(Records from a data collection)
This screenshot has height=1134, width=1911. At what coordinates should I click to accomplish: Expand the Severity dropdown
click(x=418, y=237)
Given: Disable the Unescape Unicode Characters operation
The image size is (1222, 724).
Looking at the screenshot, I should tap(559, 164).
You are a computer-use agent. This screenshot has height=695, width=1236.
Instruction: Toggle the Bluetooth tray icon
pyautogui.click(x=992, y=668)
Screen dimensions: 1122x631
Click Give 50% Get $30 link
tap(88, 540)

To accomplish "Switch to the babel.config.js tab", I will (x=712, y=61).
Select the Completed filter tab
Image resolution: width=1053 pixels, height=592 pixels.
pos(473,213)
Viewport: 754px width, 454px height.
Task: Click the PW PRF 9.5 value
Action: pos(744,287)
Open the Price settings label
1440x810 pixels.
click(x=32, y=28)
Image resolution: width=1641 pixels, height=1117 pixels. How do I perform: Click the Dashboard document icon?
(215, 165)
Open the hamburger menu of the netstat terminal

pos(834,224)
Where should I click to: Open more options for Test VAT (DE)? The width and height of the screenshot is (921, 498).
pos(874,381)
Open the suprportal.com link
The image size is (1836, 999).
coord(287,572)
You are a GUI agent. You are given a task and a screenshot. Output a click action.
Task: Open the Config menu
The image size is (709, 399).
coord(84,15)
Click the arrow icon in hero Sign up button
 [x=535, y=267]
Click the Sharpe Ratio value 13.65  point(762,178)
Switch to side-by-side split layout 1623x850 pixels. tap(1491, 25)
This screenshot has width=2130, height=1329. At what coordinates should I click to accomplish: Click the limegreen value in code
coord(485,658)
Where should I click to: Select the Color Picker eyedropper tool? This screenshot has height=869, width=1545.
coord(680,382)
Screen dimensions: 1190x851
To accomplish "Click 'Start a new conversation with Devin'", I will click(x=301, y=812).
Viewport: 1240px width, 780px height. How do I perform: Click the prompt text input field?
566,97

→ Exercise
Would you please reproduce the entries above word for word?

→ Task response
This screenshot has height=1134, width=1911. At what coordinates should I click to accomplish: Expand the Severity dropdown
click(x=418, y=237)
Given: Disable the Unescape Unicode Characters operation
The image size is (1222, 724).
Looking at the screenshot, I should tap(559, 164).
You are a computer-use agent. This screenshot has height=695, width=1236.
Instruction: Toggle the Bluetooth tray icon
pyautogui.click(x=992, y=668)
Screen dimensions: 1122x631
Click Give 50% Get $30 link
tap(88, 540)

To accomplish "Switch to the babel.config.js tab", I will (x=712, y=61).
Select the Completed filter tab
Image resolution: width=1053 pixels, height=592 pixels.
pos(473,213)
Viewport: 754px width, 454px height.
Task: Click the PW PRF 9.5 value
Action: pos(744,287)
Open the Price settings label
1440x810 pixels.
click(x=32, y=28)
Image resolution: width=1641 pixels, height=1117 pixels. How do I perform: Click the Dashboard document icon?
(215, 165)
Open the hamburger menu of the netstat terminal

pos(834,224)
Where should I click to: Open more options for Test VAT (DE)? The width and height of the screenshot is (921, 498).
pos(874,381)
Open the suprportal.com link
The image size is (1836, 999).
coord(287,572)
You are a GUI agent. You are given a task and a screenshot. Output a click action.
Task: Open the Config menu
The image size is (709, 399).
coord(84,15)
Click the arrow icon in hero Sign up button
 [x=535, y=267]
Click the Sharpe Ratio value 13.65  point(762,178)
Switch to side-by-side split layout 1623x850 pixels. tap(1491, 25)
This screenshot has width=2130, height=1329. At what coordinates should I click to accomplish: Click the limegreen value in code
coord(485,658)
Where should I click to: Select the Color Picker eyedropper tool? This screenshot has height=869, width=1545.
coord(680,382)
Screen dimensions: 1190x851
To accomplish "Click 'Start a new conversation with Devin'", I will click(x=301, y=812).
Viewport: 1240px width, 780px height. How do I perform: Click the prompt text input field?
566,97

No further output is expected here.